Actually, there is a terminology problem here. While all textbooks use the same definitions for "symmetric", "non-symmetric" and "anti-symmetric", the term "asymmetric" is ambiguous.
A relation is "symmetric", of course, if, whenever it has aRb, it also has bRa. An example would be on the relation on the set of people by "aRb if and only if a is a sibling of b". ("sibling"- brother or sister). If aRb then "a is a sibling of b" so it follows that "b is a sibling of a" so bRa.
A relation is non-symmetric if aRb does NOT imply bRa. Given aRb, bRa might be true but not necessarily. An example of a non symmetric relation is the relation on the set of people defined by "aRb if and only if a is b's brother". If aRb then "a is b's brother" and it might be the case that b is also male so "b is a's brother" and so bRa. But it might be the case that b is female and so is a's sister, not his brother. We would NOT have "bRa" in that case.

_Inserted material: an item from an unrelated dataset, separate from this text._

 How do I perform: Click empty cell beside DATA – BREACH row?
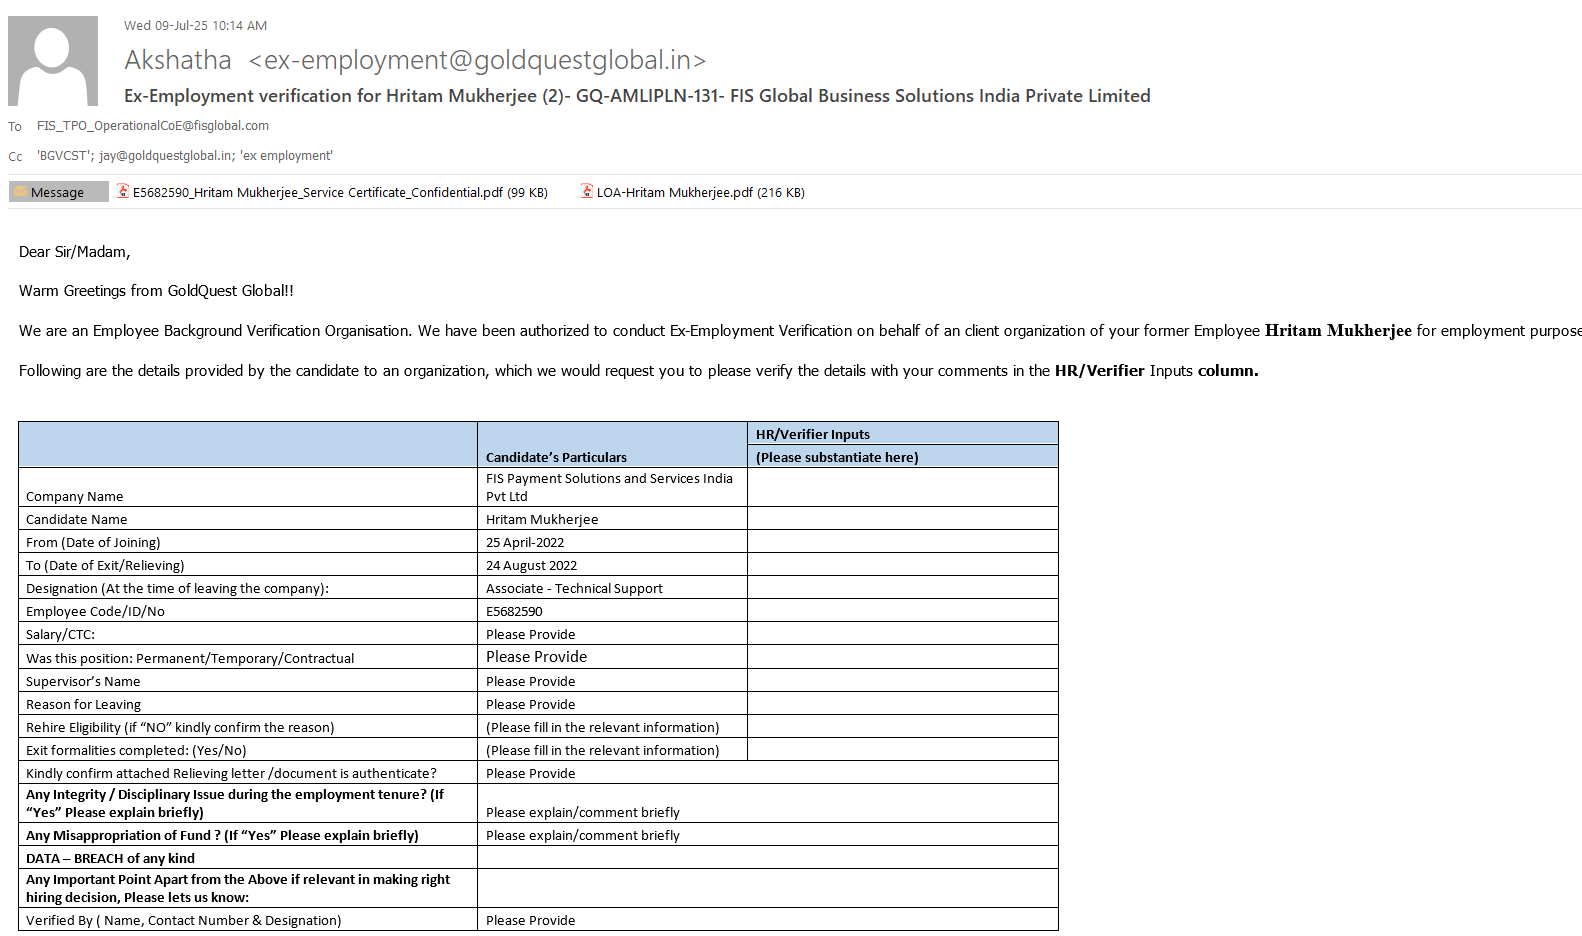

A relation is anti-symmetric if aRb implies that bRa is NOT true. That is, given aRb, we know that bRa is NOT true. An example of this might be the relation defined on set of people by "aRb if and only if a is male and b is a's sister". Now, if aRb, we know that b is female and so we cannot have bRa.
Notice that in "symmetric" if aRb then we must have bRa. In "anti-symmetric" if we have aRb then we cannot have bRa. In "non-symmetric" we are only saying "not symmetric". If aRb, we do not know if we have aRb or not.
Now the ambiguous part: many text books, I think most, use "asymmetric" to mean "not-symmetric" but a few use it to mean "anti-symmetric".
If this is for a class, I recommend you consult your text or teacher to see exactly how "asymmetric" is being used.